Elevated CO2 concentrations alter nitrogen metabolism and accelerate senescence in sunflower (Helianthus annuus L.) plants
L. De la Mata, P. De la Haba, J.M. Alamillo, M. Pineda, E. Agüerahttps://doi.org/10.17221/70/2013-PSECitation:De la Mata L., De la Haba P., Alamillo J.M., Pineda M., Agüera E. (2013): Elevated CO2 concentrations alter nitrogen metabolism and accelerate senescence in sunflower (Helianthus annuus L.) plants . Plant Soil Environ., 59: 303-308.

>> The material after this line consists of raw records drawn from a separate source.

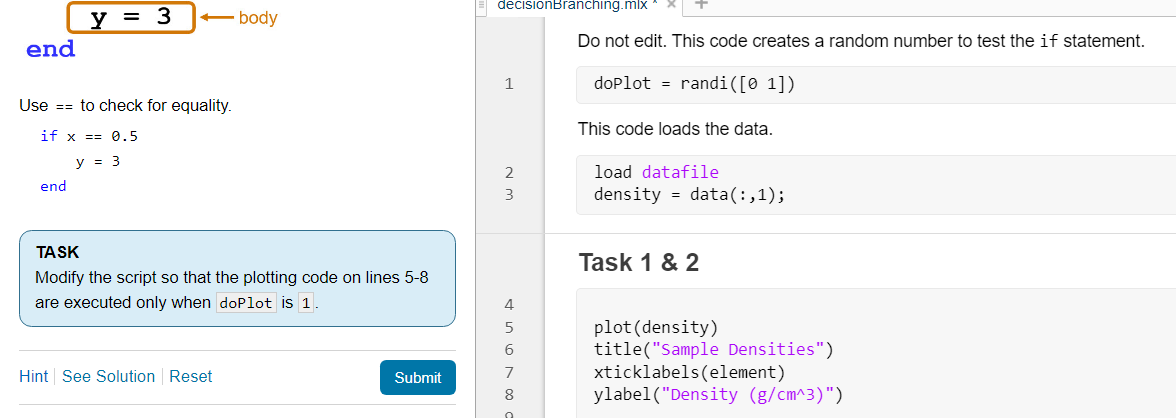The height and width of the screenshot is (418, 1176).
Task: Click line number 5 in the gutter
Action: (509, 327)
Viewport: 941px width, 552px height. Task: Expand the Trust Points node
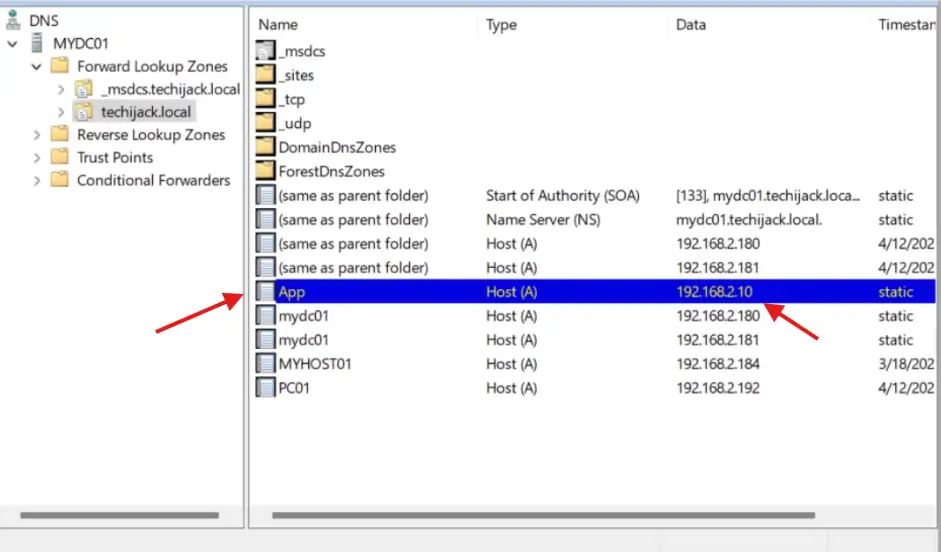pyautogui.click(x=37, y=158)
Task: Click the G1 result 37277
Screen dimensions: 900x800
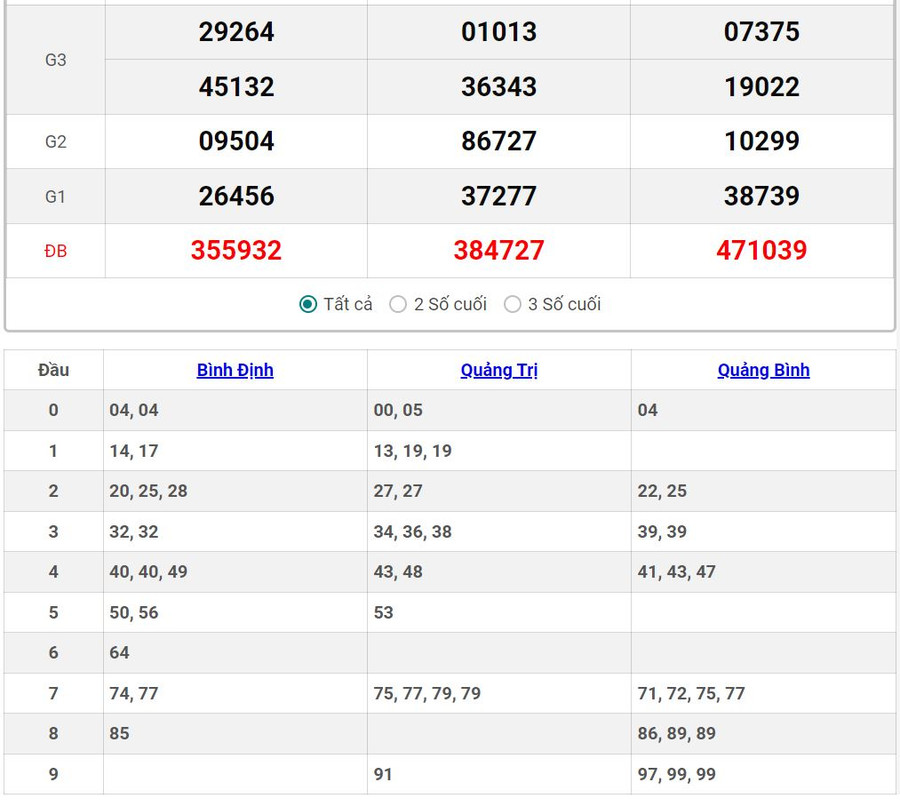Action: click(499, 196)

Elevated CO2 concentrations were found to cause early senescence during leaf development in sunflower (Helianthus annuus L.) plants, probably by reducing nitrogen availability since key enzymes of nitrogen metabolism, including nitrate reductase (NR); glutamine synthetase (GS) and glutamate dehydrogenase (GDH), were affected. Elevated CO2 concentrations significantly decreased the activity of nitrogen assimilation enzymes (NR and GS) and increased GDH deaminating activities. Moreover, they substantially rose the transcript levels of GS1 while lowering those of GS2. Increased atmospheric CO2 concentrations doubled the CO2 fixation and increased transpiration rates, although these parameters decreased during leaf ontogeny. It can be concluded that elevated atmospheric CO2 concentrations alter enzymes involved in nitrogen metabolism at the transcriptional and post-transcriptional levels, thereby boosting mobilization of nitrogen in leaves and triggering early senescence in sunflower plants.